The document - detailing an agreement granting the US military access to use Ghana as a base for staging and deploying its forces among others - sparked public debate with its emergence in the media.

The Minority in Parliament vehemently opposed the deal, describing it as attempts by government to ‘sell out’ the country’s sovereignty to the US. They rejected the MoU laid before parliament last Tuesday recommending that the house ratifies the agreement. 

But a one-sided Parliament on Friday night ratified the controversial defence cooperation agreement between Ghana and the US.

However, documents available to Peacefmonline, clearly suggests the previous administration sold Ghana out to the United States government in 2015 under the cover of darkness without recourse to Parliament for consideration and ratification.

A copy of the 2015 agreement signed between Hannah Tetteh on behalf of Ghana and James C. Vechery, Brigadier General of the U.S Air Force and Director of Logistics for the U.S Africa Command on behalf of the US government, and which has been kept away from even the Ghanaian Military, spelt out clearly that there will be the facilitation of a reciprocal logistic support between the parties to be used primarily during combined exercise, training, deployments, port calls, operations, or other cooperative efforts.

Peacefmonline.com has in its possession copies of a 1998 agreement signed by the Rawlings government with the USA; and also, an Acquisition and Cross-Servicing Agreement entered into by Ghana and the United States in 2015 signed by then Minister of Foreign Affairs under the ertswhile Mahama regime, Hannah Tetteh.
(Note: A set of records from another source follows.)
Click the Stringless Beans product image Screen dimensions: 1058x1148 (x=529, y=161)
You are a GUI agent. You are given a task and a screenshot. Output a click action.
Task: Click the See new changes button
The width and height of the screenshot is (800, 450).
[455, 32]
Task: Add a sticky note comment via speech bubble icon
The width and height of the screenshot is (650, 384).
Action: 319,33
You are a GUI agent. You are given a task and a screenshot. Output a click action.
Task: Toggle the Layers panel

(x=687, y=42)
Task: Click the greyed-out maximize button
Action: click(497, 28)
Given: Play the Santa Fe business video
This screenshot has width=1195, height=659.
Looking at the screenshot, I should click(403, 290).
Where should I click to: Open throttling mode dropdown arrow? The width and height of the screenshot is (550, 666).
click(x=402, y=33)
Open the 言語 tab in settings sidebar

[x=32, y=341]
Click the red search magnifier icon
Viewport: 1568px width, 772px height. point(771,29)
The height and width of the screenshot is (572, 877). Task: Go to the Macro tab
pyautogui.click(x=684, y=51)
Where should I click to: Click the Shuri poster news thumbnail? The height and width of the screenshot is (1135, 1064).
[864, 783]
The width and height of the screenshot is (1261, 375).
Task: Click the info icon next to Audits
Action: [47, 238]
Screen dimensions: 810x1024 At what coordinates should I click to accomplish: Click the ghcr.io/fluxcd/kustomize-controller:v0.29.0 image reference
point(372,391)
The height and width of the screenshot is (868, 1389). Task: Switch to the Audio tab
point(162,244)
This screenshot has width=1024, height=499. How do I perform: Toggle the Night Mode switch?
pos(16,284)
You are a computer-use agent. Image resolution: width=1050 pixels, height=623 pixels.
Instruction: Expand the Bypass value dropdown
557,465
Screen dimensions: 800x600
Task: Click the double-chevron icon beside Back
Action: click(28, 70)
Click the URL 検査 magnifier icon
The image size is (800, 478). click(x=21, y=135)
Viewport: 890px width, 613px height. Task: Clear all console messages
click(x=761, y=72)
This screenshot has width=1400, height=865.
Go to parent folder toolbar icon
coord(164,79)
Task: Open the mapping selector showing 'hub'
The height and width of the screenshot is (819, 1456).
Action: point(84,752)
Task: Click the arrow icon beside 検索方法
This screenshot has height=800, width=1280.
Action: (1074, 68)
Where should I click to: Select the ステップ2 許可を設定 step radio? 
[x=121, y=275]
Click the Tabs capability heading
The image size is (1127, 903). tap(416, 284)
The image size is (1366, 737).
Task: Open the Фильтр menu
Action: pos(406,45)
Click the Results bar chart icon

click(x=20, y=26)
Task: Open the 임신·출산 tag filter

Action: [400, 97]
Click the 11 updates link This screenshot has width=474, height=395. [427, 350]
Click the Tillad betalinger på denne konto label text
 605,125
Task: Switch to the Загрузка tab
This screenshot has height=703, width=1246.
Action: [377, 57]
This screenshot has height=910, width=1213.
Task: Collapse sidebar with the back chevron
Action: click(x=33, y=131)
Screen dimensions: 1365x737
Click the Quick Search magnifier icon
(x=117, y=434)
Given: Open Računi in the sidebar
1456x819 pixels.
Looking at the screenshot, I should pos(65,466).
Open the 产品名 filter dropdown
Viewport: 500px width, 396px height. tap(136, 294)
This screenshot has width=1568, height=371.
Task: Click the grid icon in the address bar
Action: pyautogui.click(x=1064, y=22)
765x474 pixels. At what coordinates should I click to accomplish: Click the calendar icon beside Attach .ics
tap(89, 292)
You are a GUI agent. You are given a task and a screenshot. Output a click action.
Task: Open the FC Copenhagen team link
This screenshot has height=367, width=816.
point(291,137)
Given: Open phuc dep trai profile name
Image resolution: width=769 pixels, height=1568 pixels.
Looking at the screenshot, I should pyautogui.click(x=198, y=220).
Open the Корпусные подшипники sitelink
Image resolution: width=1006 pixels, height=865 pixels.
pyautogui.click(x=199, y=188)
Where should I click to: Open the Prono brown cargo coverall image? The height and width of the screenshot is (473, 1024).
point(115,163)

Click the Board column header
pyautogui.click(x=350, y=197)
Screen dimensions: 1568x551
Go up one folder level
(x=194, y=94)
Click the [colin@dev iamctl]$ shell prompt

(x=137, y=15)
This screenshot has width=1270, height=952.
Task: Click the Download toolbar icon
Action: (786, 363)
A quick read through both documents (the 1998/2015 agreements) show little discrepancy in the 2018 agreement ratified in Parliament and those signed under the NDC 1 and 3 regimes headed by ex-President Jerry John Rawlings and Hannah Tetteh, respectively on the blind side of Ghana.

Some similarities between the 2018 and the 1998 agreements are cited below:

In the 1998 agreement, it was provided that “US military personnel and civilian employees of the US Department of Defence who may be temporarily present in Ghana in connection with the Africa Crisis Response Initiative and other activities [should]…be accorded the status equivalent to that accorded to administrative and technical staff of the United States Embassy under the Vienna Convention on diplomatic relations of 18th April 1961, and that they may enter and exit Ghana with United States identifications and with collective movement or individual travel orders.”

The 2018 agreement has a similar provision. It says in Article 3 Clause 1 that, “Ghana shall accord to military personnel and civilian personnel the privileges, exemptions, and immunities equivalent to those accorded to the administrative and technical staff of a diplomatic mission under the Vienna Convention on Diplomatic Relations of April 18, 1961.

Defence Minister, Dominic Nitiwul, held a press conference last Thursday to expose what he described as the dishonesty and hypocrisy of the NDC.